The 3-in-1 GQE kernel is a compound of multiple previous released GQE kernels, containing a large number of post-bitstream programmable primitives. It can execute not only hash-join/hash-bloomfilter/hash-partition individually but also hash-based bloom filter build + partition or bloom filter probe + partition as a combination to minimize the intermdediate data transfer. To instantiate the 3-in-1 in the resource-limited U50 Alveo for obtaining the best benefit-cost ratio, we refactored every processing unit (PU) as well as the output data paths and retired the bypass design in the current kernel, now it enpowers the Q5-simplified query can be done with a 4x performance improvement without any cost increasing on device comparing to the previous separated GQE kernels.
The internal structure of 3-in-1 GQE is illustrated in the figure above. Besides those challenging parts we have accomplished in previous separated GQE kernels, it is important to emphasize the necessity of the hardware structure we implemented in 3-in-1 GQE for reusing the 2 AXI-Master ports and 3 internal huge URAM buffers in each PU, as we cannot tolerate even a little of resource wastes on the device to make the gqeJoin/gqeBloomfilter/gqePart all on a single U50 comes ture.
The reason why we need this reusable hardware structure is because of the limitation on the resources of U50, and the different precedence of URAM and HBM in different flows. It can be described in the figure above on the left side of the vertical red line.
JOIN build/probe flow: needs to save the total number of an unique key in the URAM first, and then save the key/payload pairs in the HBM.
Bloom filter build/probe flow: needs HBM to access its corresponding hash-table.

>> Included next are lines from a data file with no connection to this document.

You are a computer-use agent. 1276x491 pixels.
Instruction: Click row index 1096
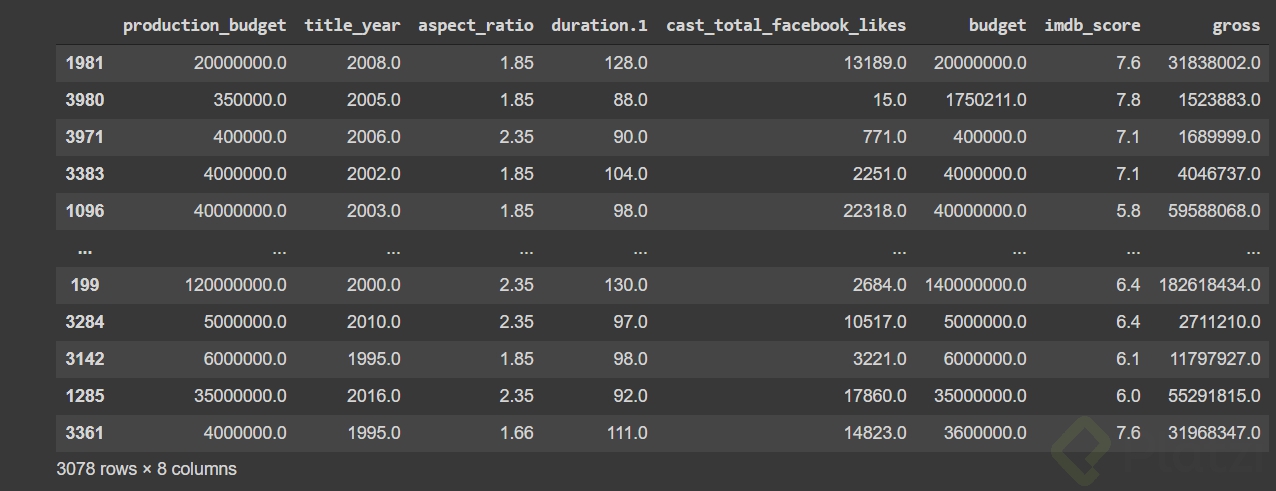coord(85,211)

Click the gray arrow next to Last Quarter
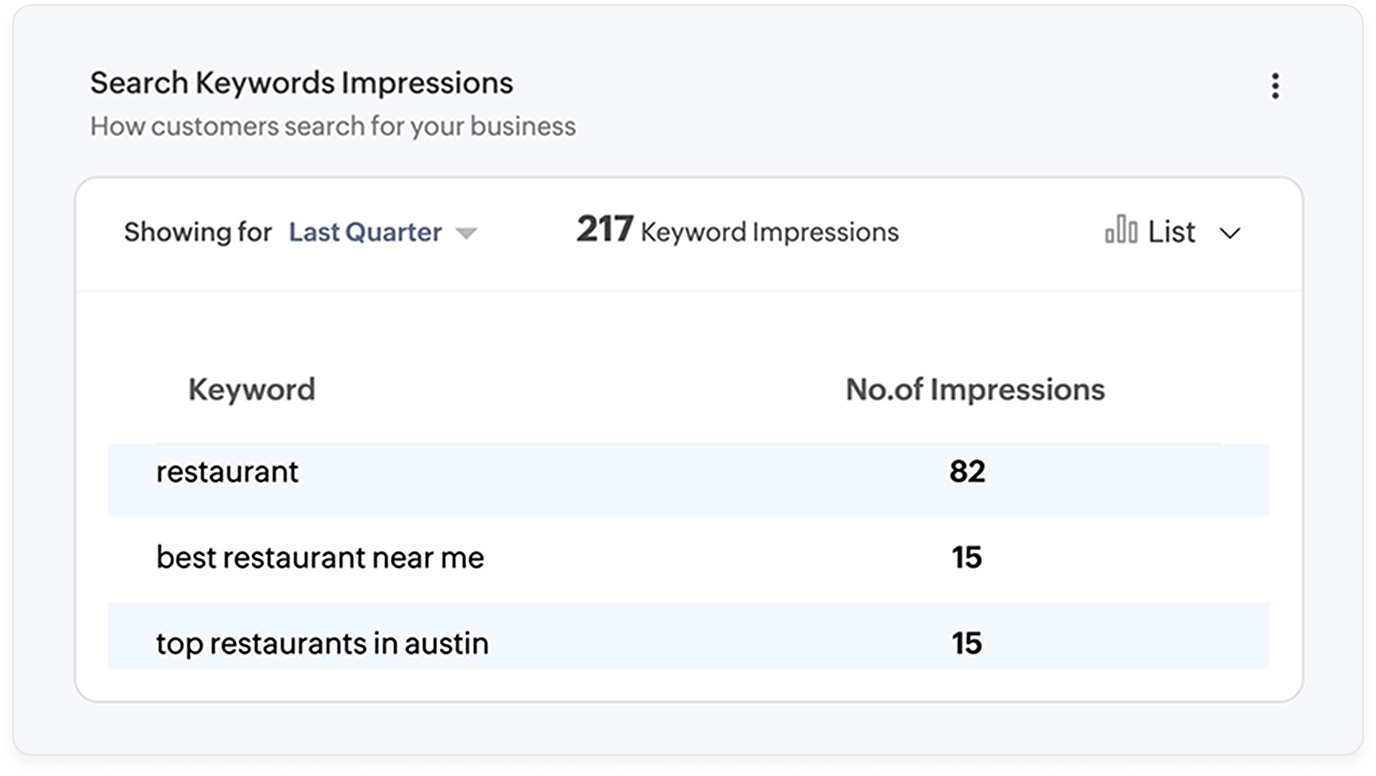465,233
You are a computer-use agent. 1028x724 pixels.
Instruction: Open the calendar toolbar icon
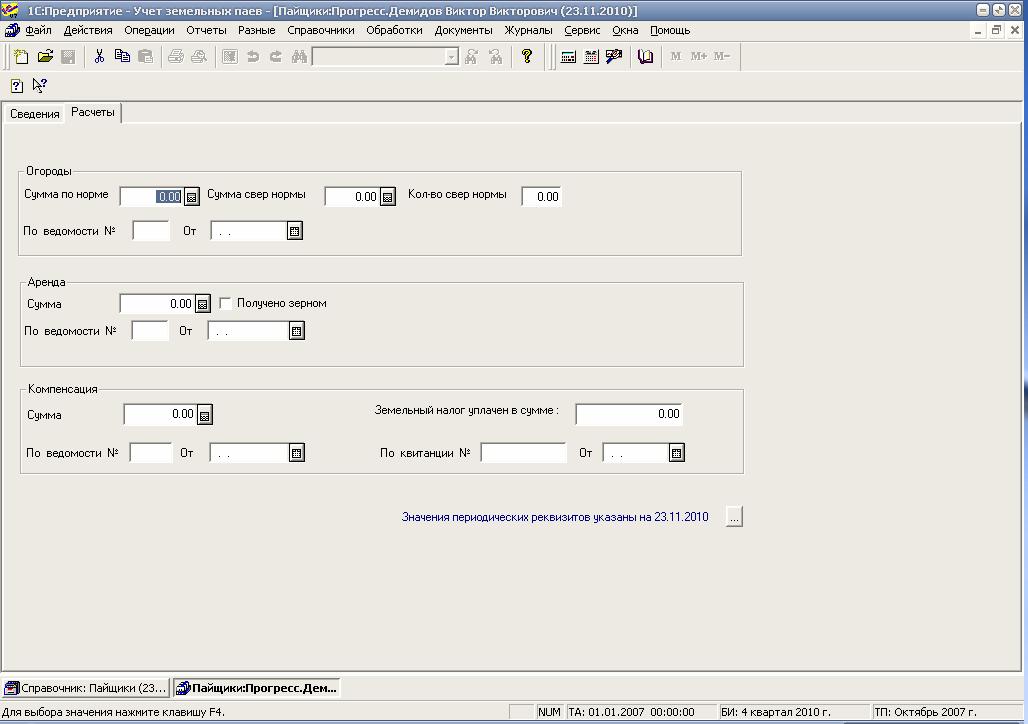591,56
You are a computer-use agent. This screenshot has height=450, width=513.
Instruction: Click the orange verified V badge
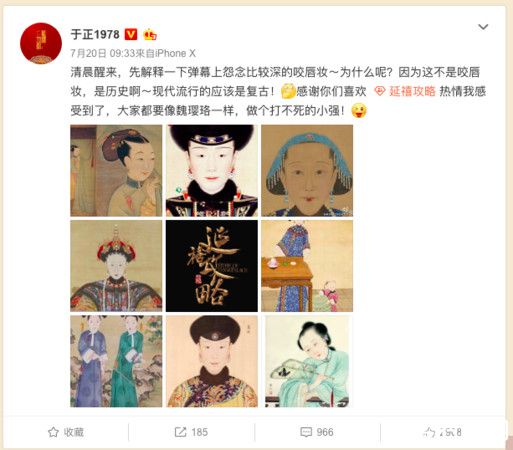tap(131, 34)
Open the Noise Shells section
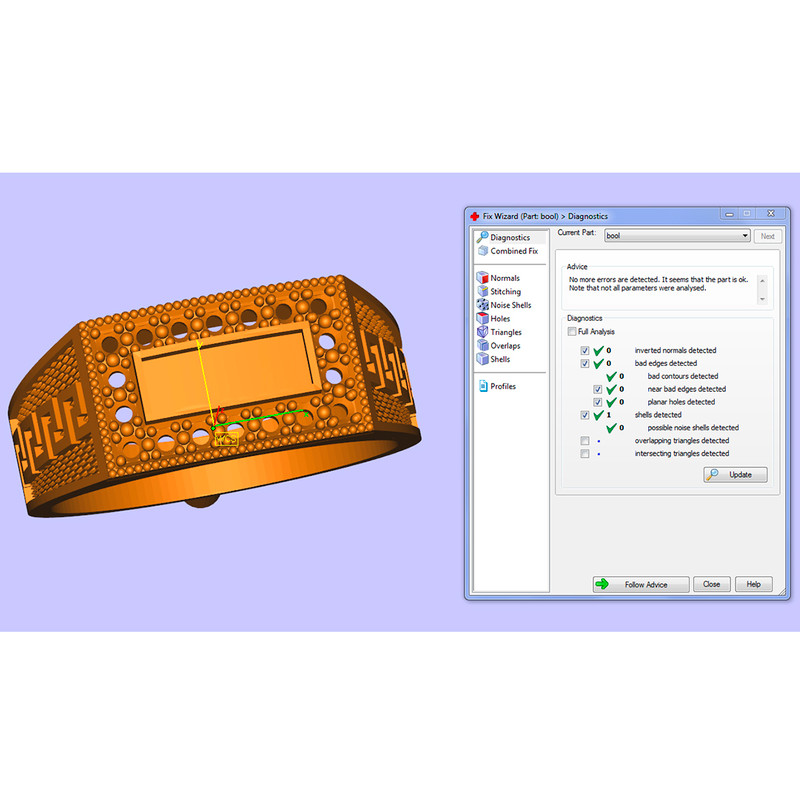The image size is (800, 800). [x=510, y=305]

PART: needs URAM to buffer the post-partitioned key/payload pairs to get a reasonable throughput when flushing the partitioned bucket out.
While performing the bloom filter probe operation + PART flow, we don’t know when the key/payload pairs in a specific bucket is enough to be flushed out. To avoid implementing a duplicated URAM buffer after the partition module, we have to arrange the bloom filter operation before the partition so that we can fully utilize the original URAM in partition module to collect the partitioned rows. Thus we need this reusable hardware structure as illustrated on the right of the vertical red line in the figure above, where the data goes along with the different paths (marked with red) under different configurations.
The hardware resource utilization of 3-in-1 kernel is shown in the table below (post-placement). Total part contains not only the listed sub-modules resource utilization but the interconnect streams to serve for the dataflow design in 3-in-1 GQE kernel.
| Module | LUT | LUT as memory | Register | BRAM36 | URAM | DSP |
| AXI adapters | 34306 | 9256 | 75782 | 159 | 0 | 0 |
| Scan | 9581 | 900 | 9581 | 1 | 0 | 0 |
| Filter | 20480 | 3936 | 11850 | 0 | 0 | 0 |
| crossbar 4-to-8 | 9044 | 15110 | 4696 | 0 | 0 | 0 |
| PU x 8 | 285419 | 47728 | 257620 | 300 | 264 | 72 |
| adapt sizer x 8 | 9597 | 0 | 8476 | 0 | 0 | 0 |
| collect 8-to-1 | 7147 | 0 | 8543 | 0 | 0 | 0 |
| Write | 19205 | 1612 | 22488 | 1 | 0 | 3 |
| Total | 424564 | 81037 | 434954 | 569 | 264 | 75 |
Caution
In the current release, all columns are expected to have the same number of rows with the same type.